---- GIVEN RECORDS
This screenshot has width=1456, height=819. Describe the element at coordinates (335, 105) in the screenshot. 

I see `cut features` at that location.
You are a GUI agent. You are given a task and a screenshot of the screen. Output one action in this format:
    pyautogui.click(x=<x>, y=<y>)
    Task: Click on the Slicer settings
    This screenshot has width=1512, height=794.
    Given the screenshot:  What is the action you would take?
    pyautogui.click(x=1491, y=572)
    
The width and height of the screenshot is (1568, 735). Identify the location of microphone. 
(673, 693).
--------
---- GIVEN RECORDS
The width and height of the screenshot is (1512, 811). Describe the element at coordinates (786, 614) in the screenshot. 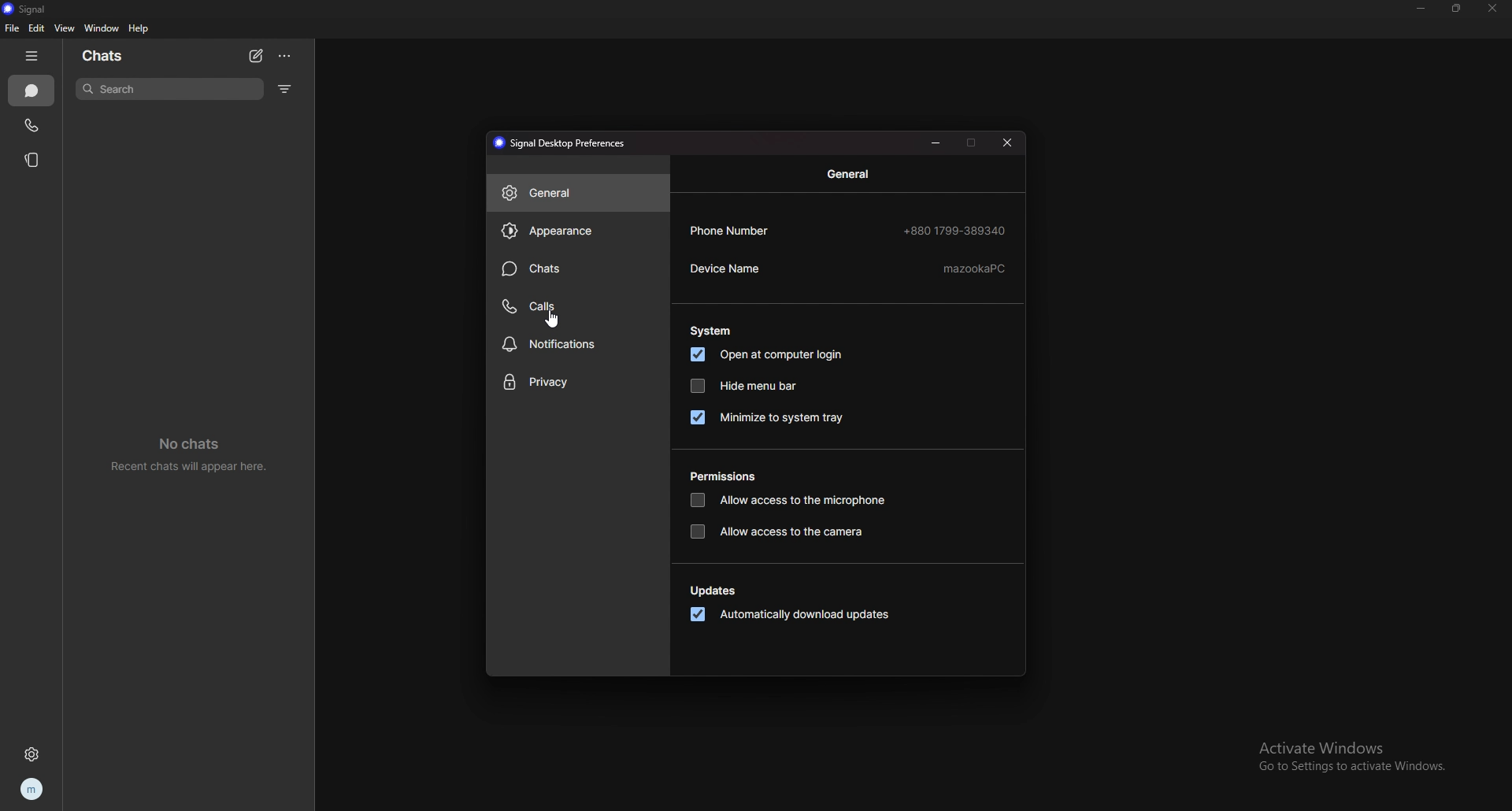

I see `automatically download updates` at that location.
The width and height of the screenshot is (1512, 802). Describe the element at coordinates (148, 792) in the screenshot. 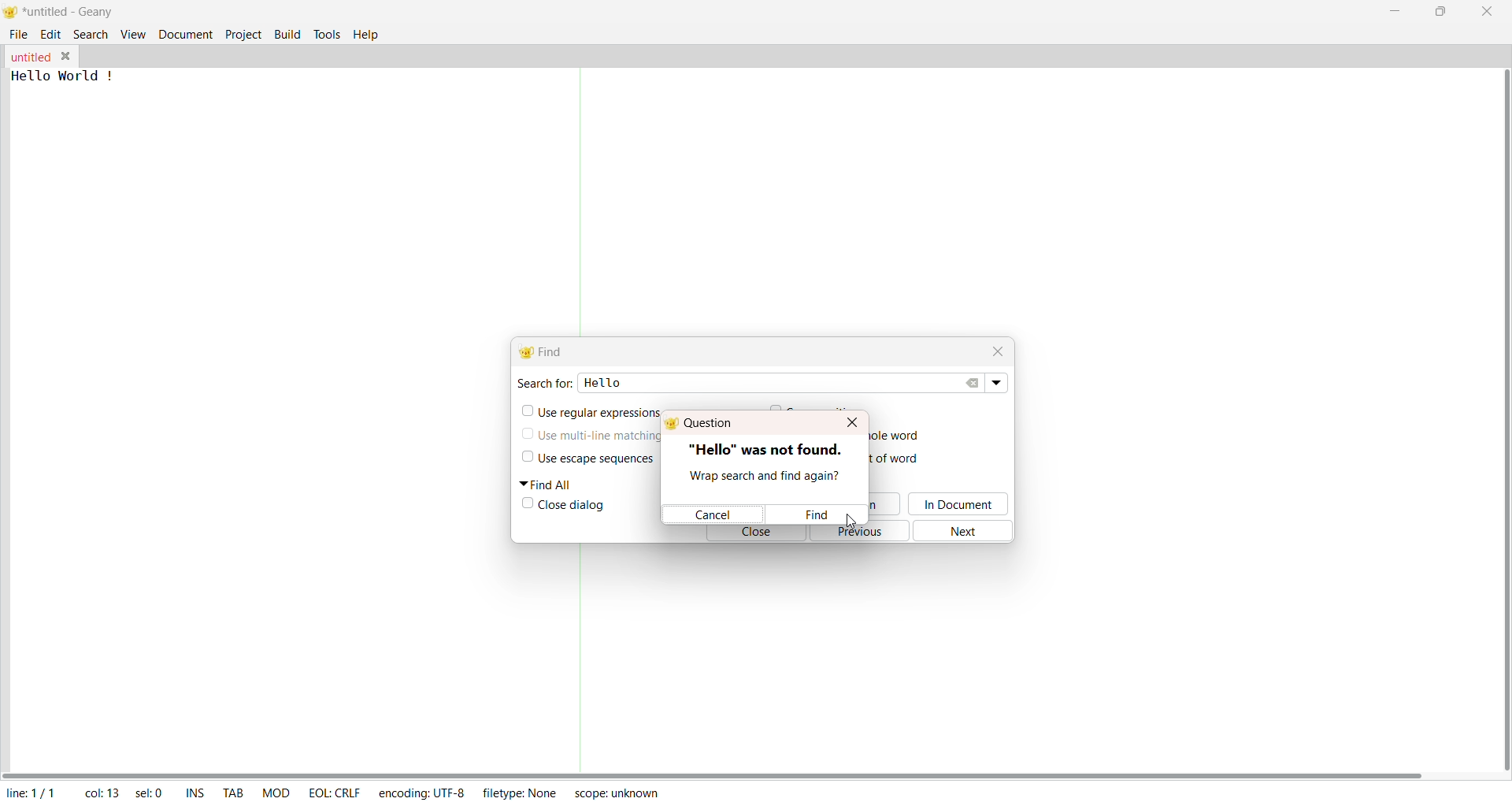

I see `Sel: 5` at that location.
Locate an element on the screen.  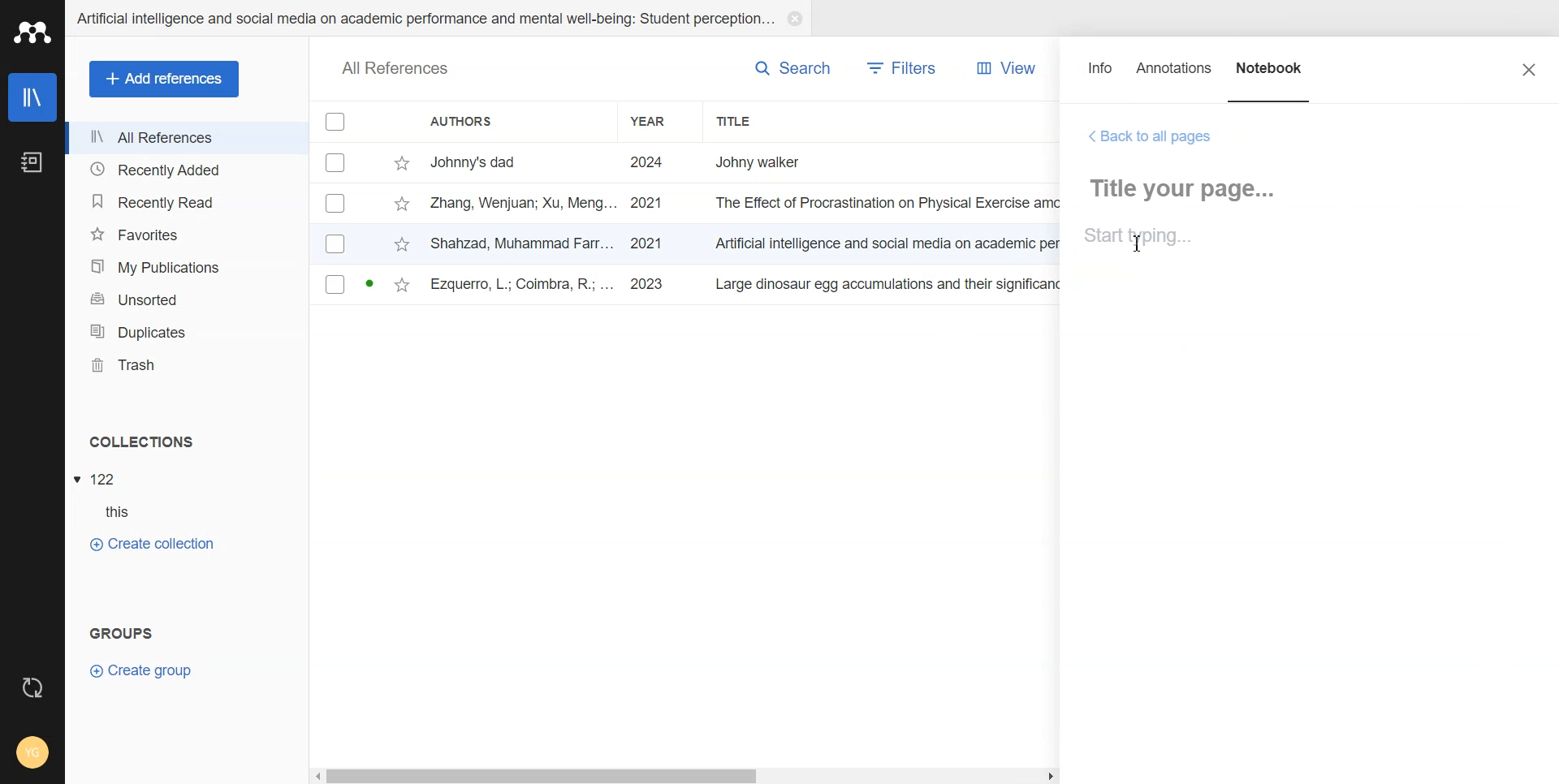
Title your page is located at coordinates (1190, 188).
--------
---- GIVEN RECORDS
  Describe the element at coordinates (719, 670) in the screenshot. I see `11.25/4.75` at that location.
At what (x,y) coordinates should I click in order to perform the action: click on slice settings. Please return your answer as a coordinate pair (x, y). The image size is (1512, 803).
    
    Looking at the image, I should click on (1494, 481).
--------
TASK DETAILS: Quote the records word for word, from the line containing "This screenshot has width=1456, height=819." through the line containing "(673, 693).".

SOLUTION TO THIS EXERCISE:
This screenshot has width=1456, height=819. Describe the element at coordinates (335, 105) in the screenshot. 

I see `cut features` at that location.
You are a GUI agent. You are given a task and a screenshot of the screen. Output one action in this format:
    pyautogui.click(x=<x>, y=<y>)
    Task: Click on the Slicer settings
    This screenshot has width=1512, height=794.
    Given the screenshot:  What is the action you would take?
    pyautogui.click(x=1491, y=572)
    
The width and height of the screenshot is (1568, 735). Identify the location of microphone. 
(673, 693).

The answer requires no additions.